[Stored records]
_____
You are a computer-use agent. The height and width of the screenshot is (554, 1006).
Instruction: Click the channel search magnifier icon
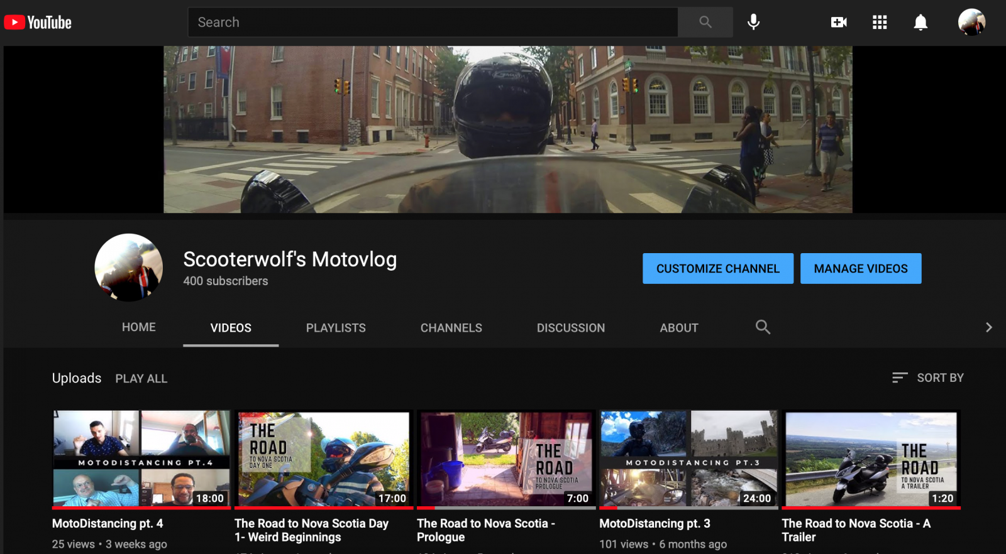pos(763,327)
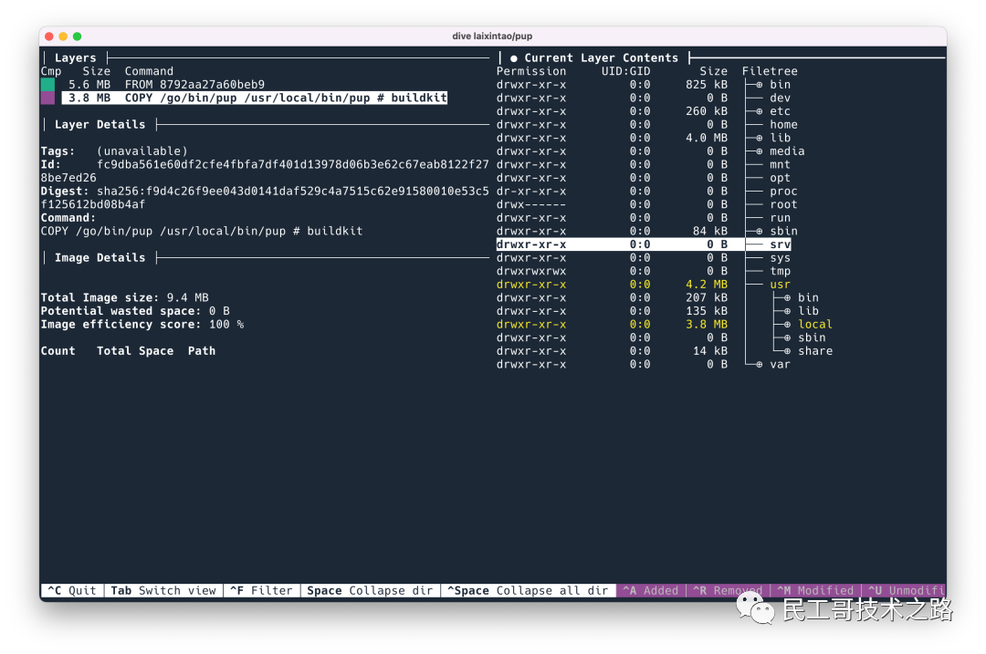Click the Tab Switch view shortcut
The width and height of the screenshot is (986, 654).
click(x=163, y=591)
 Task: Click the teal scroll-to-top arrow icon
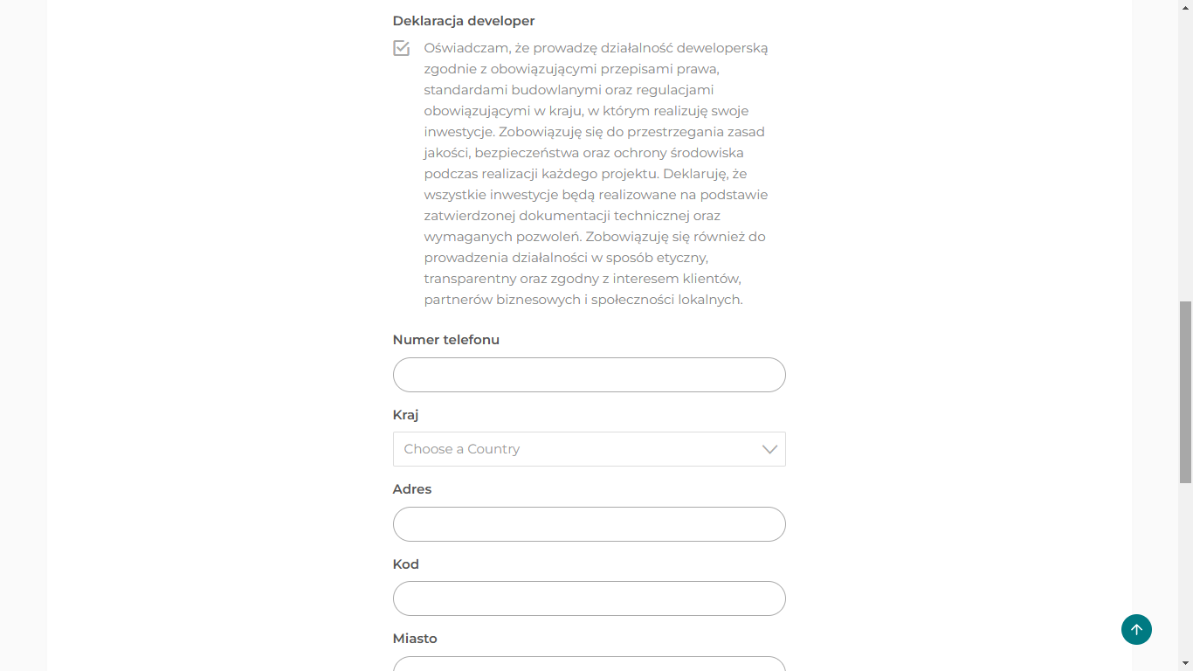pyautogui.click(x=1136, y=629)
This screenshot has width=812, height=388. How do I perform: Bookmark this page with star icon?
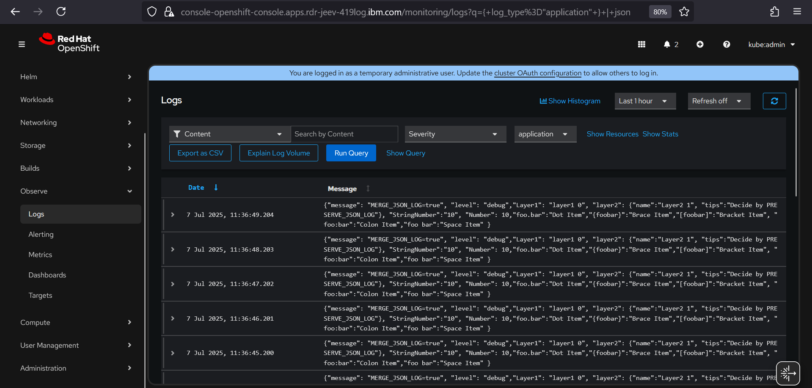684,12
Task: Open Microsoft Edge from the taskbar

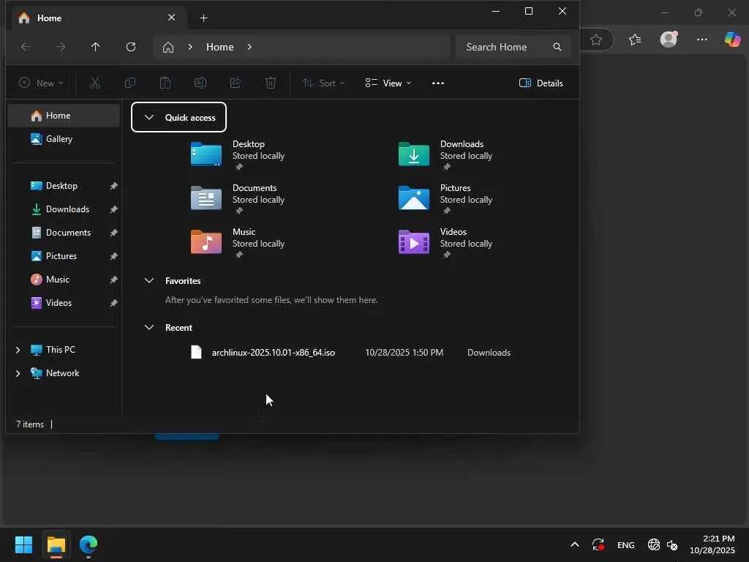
_____
▶ WHAT THE TASK ASKS: Output all the records above exactly, but without their images.

▶ RESULT FOR THIS EXERCISE:
You are a computer-use agent. The height and width of the screenshot is (554, 1006).
Instruction: Click the channel search magnifier icon
pos(763,327)
Click the Tab Switch view shortcut
The width and height of the screenshot is (986, 654).
click(x=163, y=591)
 Task: Click the teal scroll-to-top arrow icon
pyautogui.click(x=1136, y=629)
This screenshot has width=812, height=388. How do I perform: Bookmark this page with star icon?
684,12
Task: Open Microsoft Edge from the taskbar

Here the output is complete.